In order to increase the efficiency and decrease the manufacturing cost of photovoltaic (PV) cells, significant efforts have been made to develop rear-contact solar cells in which both the positive and negative polarity contacts of the solar cell are accessible from the rear, or non-light-incident, side of the cell. Compared to traditional front-contact solar cells, rear-contact solar cells typically have less or in some cases no metal coverage of the cell's front surface. This circumvents the tradeoff that occurs in front-contact cells between the conductance of metallic front electrodes and their coverage (or shadowing) of the cell's light-incident side, leading to better optical in-coupling, lower resistive power loss, and higher conversion efficiency. Examples of rear-contact solar cells may be found in U.S. Pat. Nos. 3,903,427, 3,903,428, 4,927,770, 5,053,083, 7,276,724, and US patent applications US2009/0314346, US2010/0139746, and US2009/0256254. A thorough review of silicon-based rear-contact solar cell technology may be found in Prog. Photovolt: Res. Appl. 2006; 14:107-123.
In addition to providing higher efficiency, there are at least two other ways in which the incorporation of rear-contact solar cells can simplify and reduce the cost of manufacturing PV modules. First, in a rear-contact PV module production line, it may be possible to replace the tabbing and stringing operation required in front-contact PV modules with a simple placement step in which rear-contact cells are directly connected to an electrically functional interconnect backsheet just prior to module lamination. This can help enhance the overall throughput of the production line. Second, for silicon-based PV cells, rear-contact PV modules are typically better-suited than front-contact PV modules to the incorporation of thin, large cells because front-contact silicon cells may develop a large coefficient of thermal expansion (CTE) mismatch stress when thick current-collecting tabs are soldered on to them. This CTE mismatch stress and associated cell breakage is particularly problematic if the cells are thinner than about 200 microns or larger than about 156 millimeters on a side. By contrast, the need for thick metallic conductors is significantly reduced in rear-contact solar cells because the output current is typically distributed across the back surface of the cell. This enables thinner, wider metallic conductors to be attached to the back of rear-contact cells with lower ohmic power loss and reduced breakage from CTE mismatch stress.

** Provided data **
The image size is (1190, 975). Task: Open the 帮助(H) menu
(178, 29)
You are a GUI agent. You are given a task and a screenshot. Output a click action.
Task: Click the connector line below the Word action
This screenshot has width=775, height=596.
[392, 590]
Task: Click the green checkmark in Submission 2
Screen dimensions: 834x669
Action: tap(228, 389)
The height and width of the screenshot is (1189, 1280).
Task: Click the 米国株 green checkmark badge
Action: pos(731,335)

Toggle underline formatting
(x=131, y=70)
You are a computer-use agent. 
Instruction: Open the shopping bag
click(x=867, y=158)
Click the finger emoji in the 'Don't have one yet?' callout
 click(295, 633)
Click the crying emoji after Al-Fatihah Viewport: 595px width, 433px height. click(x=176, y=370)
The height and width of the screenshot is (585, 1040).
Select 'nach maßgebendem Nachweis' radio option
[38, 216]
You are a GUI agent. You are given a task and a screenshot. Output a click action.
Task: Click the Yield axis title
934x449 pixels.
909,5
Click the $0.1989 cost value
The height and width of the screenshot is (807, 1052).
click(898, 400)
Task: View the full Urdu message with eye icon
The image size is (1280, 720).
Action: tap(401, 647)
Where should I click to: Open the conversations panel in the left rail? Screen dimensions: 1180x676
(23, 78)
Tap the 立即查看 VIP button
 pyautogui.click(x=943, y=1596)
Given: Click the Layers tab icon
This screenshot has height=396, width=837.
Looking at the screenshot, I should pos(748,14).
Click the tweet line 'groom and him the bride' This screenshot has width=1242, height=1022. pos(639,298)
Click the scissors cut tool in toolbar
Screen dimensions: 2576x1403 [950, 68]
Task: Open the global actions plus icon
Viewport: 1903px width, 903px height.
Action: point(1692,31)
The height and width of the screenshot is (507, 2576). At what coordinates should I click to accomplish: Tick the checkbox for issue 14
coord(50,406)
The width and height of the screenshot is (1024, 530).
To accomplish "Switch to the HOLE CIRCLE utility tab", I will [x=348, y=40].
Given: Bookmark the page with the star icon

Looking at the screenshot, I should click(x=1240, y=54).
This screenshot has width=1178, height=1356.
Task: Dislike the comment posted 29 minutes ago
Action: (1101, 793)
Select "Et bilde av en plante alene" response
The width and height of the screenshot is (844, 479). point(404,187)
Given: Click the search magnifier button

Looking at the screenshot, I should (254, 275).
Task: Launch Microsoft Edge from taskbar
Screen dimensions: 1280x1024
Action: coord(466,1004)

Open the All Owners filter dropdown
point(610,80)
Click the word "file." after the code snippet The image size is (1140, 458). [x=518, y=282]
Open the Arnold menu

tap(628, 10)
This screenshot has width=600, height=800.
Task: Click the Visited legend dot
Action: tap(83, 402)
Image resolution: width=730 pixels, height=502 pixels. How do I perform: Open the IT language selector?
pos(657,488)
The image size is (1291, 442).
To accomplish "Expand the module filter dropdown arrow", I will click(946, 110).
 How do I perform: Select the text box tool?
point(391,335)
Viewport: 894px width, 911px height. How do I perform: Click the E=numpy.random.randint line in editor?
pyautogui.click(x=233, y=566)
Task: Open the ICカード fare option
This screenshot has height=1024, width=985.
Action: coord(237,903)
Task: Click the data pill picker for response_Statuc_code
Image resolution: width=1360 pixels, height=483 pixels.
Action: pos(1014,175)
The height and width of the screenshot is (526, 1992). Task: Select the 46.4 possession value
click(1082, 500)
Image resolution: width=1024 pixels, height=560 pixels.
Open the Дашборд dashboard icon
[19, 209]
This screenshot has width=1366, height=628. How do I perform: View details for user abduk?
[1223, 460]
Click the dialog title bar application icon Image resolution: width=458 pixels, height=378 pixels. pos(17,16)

** How to complete this task **
Can you continue the passage above on rear-contact solar cells, starting right after its last sentence?

** Expected output **
At present, however, several factors related to the difficulty in interconnecting rear-contact solar cells have limited their widespread implementation. For example, in many rear-contact solar cell architectures, it is desirable to have a contact size and spacing on the order of a few millimeters on the cell's rear surface, while the interconnected assembly of rear-contact solar cells is generally 1 m2 or larger in a finished PV module. It is very difficult to fabricate a single circuit or device that can accommodate both of these dimensional requirements with high yield and low cost. Large-area “conductive backsheets” typically utilize a layer of interdigitated positive and negative electrodes disposed just below the rear-contact solar cells (see, for example, US Patent App. No. 2010/0012172). In many cases, the production cost of these conductive backsheets is so high that their use in PV modules becomes impractical. The high cost can be attributed in part to the relative lack of availability of screen printing and etching equipment that can handle 0.5-2 m wide rolls of material, and in part to the stringent material quality required to ensure that circuit patterns this large retain their dimensional stability to within a few millimeters.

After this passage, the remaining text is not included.